In [52]:
import pandas as pd
import geopandas as gp
import numpy as np
import os
import itertools
import glob
from datetime import date

In [53]:
def drop_levels(df):
    df.reset_index(inplace = True)
    df.columns = df.columns.droplevel(1)
    return df

In [54]:
## initiate file paths
sample_outing_name = 'feb24'
folder_path = "/home/nweiss/gdrive/Year 2/Summer - Duwamish/Sampling_Results/2023 Screening Results/2024.2"

In [55]:
# folder containing spreadsheets from F & B
output_results_path = f"/home/nweiss/gdrive/Year 2/Summer - Duwamish/Sampling_Results/{sample_outing_name}_results.csv"

In [56]:
# initate folder paths for data to read in
sl_path = "/home/nweiss/gdrive/Year 2/Summer - Duwamish/Sampling_Results/Lookup Tables/Master_Screening_Levels.xlsx"
pcb_arc_lookup_path = "/home/nweiss/gdrive/Year 2/Summer - Duwamish/Sampling_Results/Lookup Tables/PCB_aroclor_lookup.csv"

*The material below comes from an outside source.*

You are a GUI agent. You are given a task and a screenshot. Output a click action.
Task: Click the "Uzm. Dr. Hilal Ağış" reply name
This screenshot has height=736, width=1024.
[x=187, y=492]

PROCESS RESULTS SPREADSHEETS

In [57]:
file_extension = '*.xlsx'

# List all files with the specified extension in the folder
files = glob.glob(os.path.join(folder_path, file_extension))

results_df = []
length = 0
# Iterate through each file and read its content
for file_path in files:
    print(file_path)
    df = pd.read_excel(file_path)
    df.columns = df.columns.str.replace("_"," ")
    results_df.append(df)

results_df = pd.concat(results_df)
print(len(results_df))

/home/nweiss/gdrive/Year 2/Summer - Duwamish/Sampling_Results/2023 Screening Results/2024.2/UWB UW IAS 312084 additional SGS EDD.xlsx


/home/nweiss/gdrive/Year 2/Summer - Duwamish/Sampling_Results/2023 Screening Results/2024.2/UWB UW IAS 312067 additional SGS EDD.xlsx
/home/nweiss/gdrive/Year 2/Summer - Duwamish/Sampling_Results/2023 Screening Results/2024.2/UWB University of Washington 402216 EIM.xlsx
1219


In [58]:
# remove any rows that were not field data
results_df =  results_df[results_df['Field Collection Start Date'].isna() == False]
len(results_df)

527

In [59]:
# create new column of sample type based on sample matrix and sample source columns
results_df['Sample Matrix_clean'] = np.where(results_df['Sample Matrix']=='Aqueous', 'Water', results_df['Sample Matrix'])
results_df['Sample Matrix_clean'] = np.where(results_df['Sample Matrix'].str.contains('Solid'), 'Soil', results_df['Sample Matrix_clean'])
results_df['Sample Matrix_clean'] = np.where(results_df['Sample Source']=='Groundwater', 'Water', results_df['Sample Matrix_clean'])

In [60]:
# clean up pcb values in order to make the join correctly with F&B results
def clean_fun(val):
    if 'PCB' in val:
        val = val.replace("/"," ").split(" ")[1]
    return val

results_df['Result Parameter Name_clean'] = results_df['Result Parameter Name'].apply(lambda x: clean_fun(x))

In [61]:
# replace Lube Oil to Diesel Range Organics

results_df['Result Parameter Name_clean'] = np.where(results_df['Result Parameter Name_clean'] == 'Lube Oil', 'Diesel Range Organics', results_df['Result Parameter Name_clean'])

In [62]:
# remove trailing spaces in sample id
results_df['Sample ID'] = results_df['Sample ID'].str.strip()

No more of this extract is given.